I mean, it sort of depends. Is a portal more like a hot dog stand or more like a Yelp review? It would have to be more like a Yelp review or Niantic would owe licensing fees for every single “commercial” use of property, ie, every portal. And if it’s more like a Yelp review then I don’t think Niantic is responsible for how the user uses it.

My point about all property having an owner was that “private property” is largely irrelevant to the question of licensing. If a license, or permission, or royalties are required, then they are likely to be required of all property regardless of the owner.
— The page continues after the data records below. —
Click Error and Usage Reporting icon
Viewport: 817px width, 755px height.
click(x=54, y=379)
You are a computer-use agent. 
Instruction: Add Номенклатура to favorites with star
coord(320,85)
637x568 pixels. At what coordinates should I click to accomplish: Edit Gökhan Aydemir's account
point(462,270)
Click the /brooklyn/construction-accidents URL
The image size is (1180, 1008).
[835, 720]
However the law interprets it, currently the criteria is very non-negotiable for those types of properties (single-family private residential property). What is the criteria after all if not checks, balances, and compliance. And it may not just end at compliance to the law. The risk involved might just be too high at the end of the day. Seems the playerbase has burned the possibility.
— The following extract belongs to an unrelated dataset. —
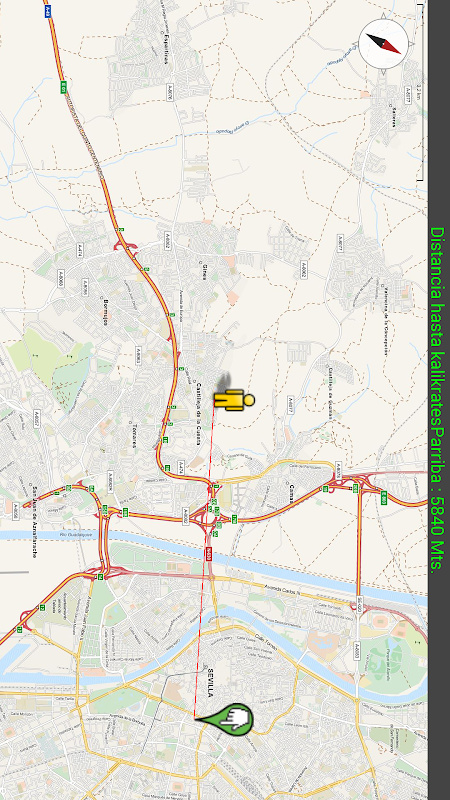
Task: Tap the Tomares town label
Action: 134,435
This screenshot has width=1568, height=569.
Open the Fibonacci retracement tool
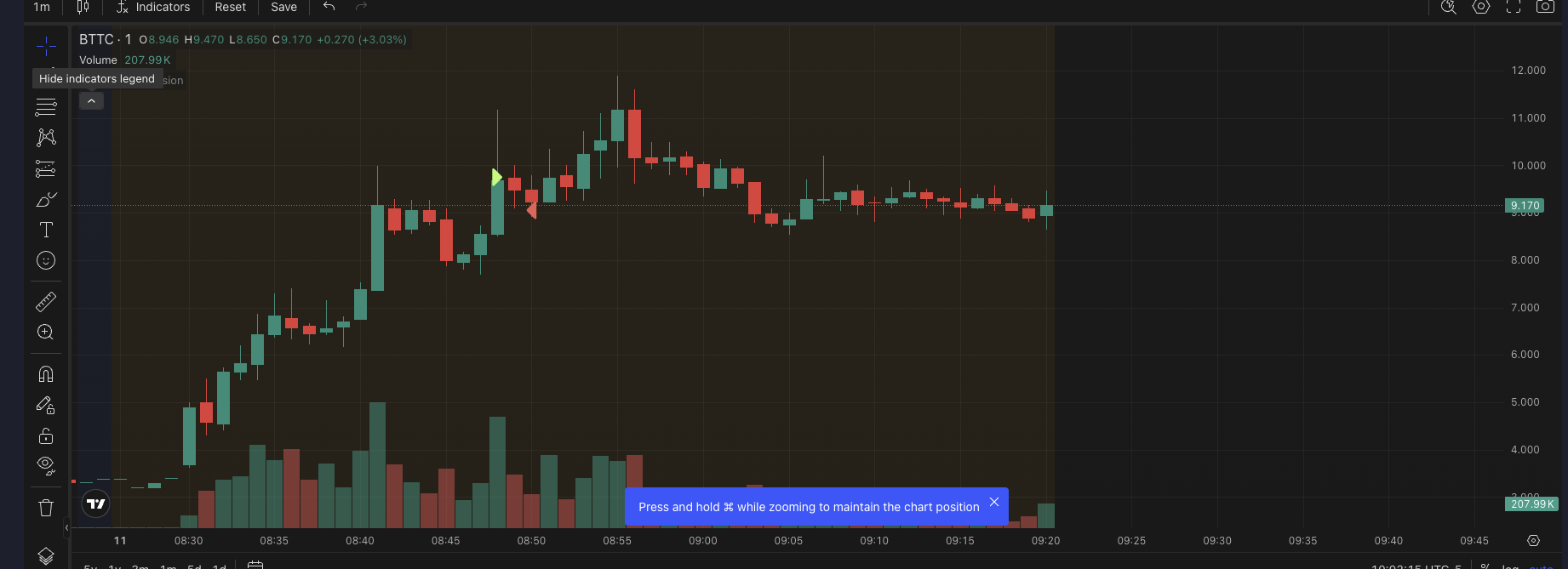46,168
You’ve already said that you think licensing doesn’t make sense for excluding one type of property. That doesn’t exclude any other reason for the exclusion. It can be multifaceted.

That also doesn’t exclude the possibility that submitters should be aware of that restriction when submitting. In review, we assume in good faith that the submitter has done so legally (including right to access, take photos, etc.). However, the submitter ideally do need to comply to restrictions and regulate how they behave. Real world consequences still do follow even at gameplay.